What the exercise asks:
All lines from the one containing "훈련 및 이벤트 (1275, 62)" through the last line below must be duplicated exactly, with nothing outside that span.

Excerpted records:

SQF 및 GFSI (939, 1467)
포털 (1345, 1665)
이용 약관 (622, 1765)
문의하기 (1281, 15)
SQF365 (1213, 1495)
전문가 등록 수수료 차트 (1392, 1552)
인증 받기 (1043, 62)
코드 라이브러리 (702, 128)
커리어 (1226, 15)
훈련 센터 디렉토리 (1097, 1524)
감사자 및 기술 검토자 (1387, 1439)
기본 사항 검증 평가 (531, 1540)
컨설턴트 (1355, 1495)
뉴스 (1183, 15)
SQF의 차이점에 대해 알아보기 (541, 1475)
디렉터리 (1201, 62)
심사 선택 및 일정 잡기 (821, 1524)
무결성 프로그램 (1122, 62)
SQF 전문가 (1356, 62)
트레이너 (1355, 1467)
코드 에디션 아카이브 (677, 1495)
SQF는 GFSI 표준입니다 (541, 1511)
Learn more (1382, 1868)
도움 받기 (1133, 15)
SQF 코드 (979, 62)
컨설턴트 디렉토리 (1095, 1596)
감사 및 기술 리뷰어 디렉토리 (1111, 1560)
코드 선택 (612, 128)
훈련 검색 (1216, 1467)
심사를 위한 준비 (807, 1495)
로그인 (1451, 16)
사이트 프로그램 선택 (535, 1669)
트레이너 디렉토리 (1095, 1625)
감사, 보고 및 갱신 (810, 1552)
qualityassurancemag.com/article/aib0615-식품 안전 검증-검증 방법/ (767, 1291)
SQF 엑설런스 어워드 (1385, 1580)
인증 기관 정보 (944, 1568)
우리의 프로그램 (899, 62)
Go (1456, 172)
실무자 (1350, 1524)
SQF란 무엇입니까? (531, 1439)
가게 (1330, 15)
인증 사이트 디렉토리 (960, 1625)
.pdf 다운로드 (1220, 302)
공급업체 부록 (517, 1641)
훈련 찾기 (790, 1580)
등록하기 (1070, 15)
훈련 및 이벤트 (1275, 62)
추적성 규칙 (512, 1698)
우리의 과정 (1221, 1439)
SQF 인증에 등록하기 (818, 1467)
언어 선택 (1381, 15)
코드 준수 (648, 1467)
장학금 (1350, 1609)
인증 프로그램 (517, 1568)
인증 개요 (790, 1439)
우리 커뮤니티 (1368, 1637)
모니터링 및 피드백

Solution below:
훈련 및 이벤트 (1275, 62)
추적성 규칙 (512, 1698)
우리의 과정 (1221, 1439)
SQF 인증에 등록하기 (818, 1467)
언어 선택 (1381, 15)
코드 준수 (648, 1467)
장학금 (1350, 1609)
인증 프로그램 (517, 1568)
인증 개요 (790, 1439)
우리 커뮤니티 (1368, 1637)
모니터링 및 피드백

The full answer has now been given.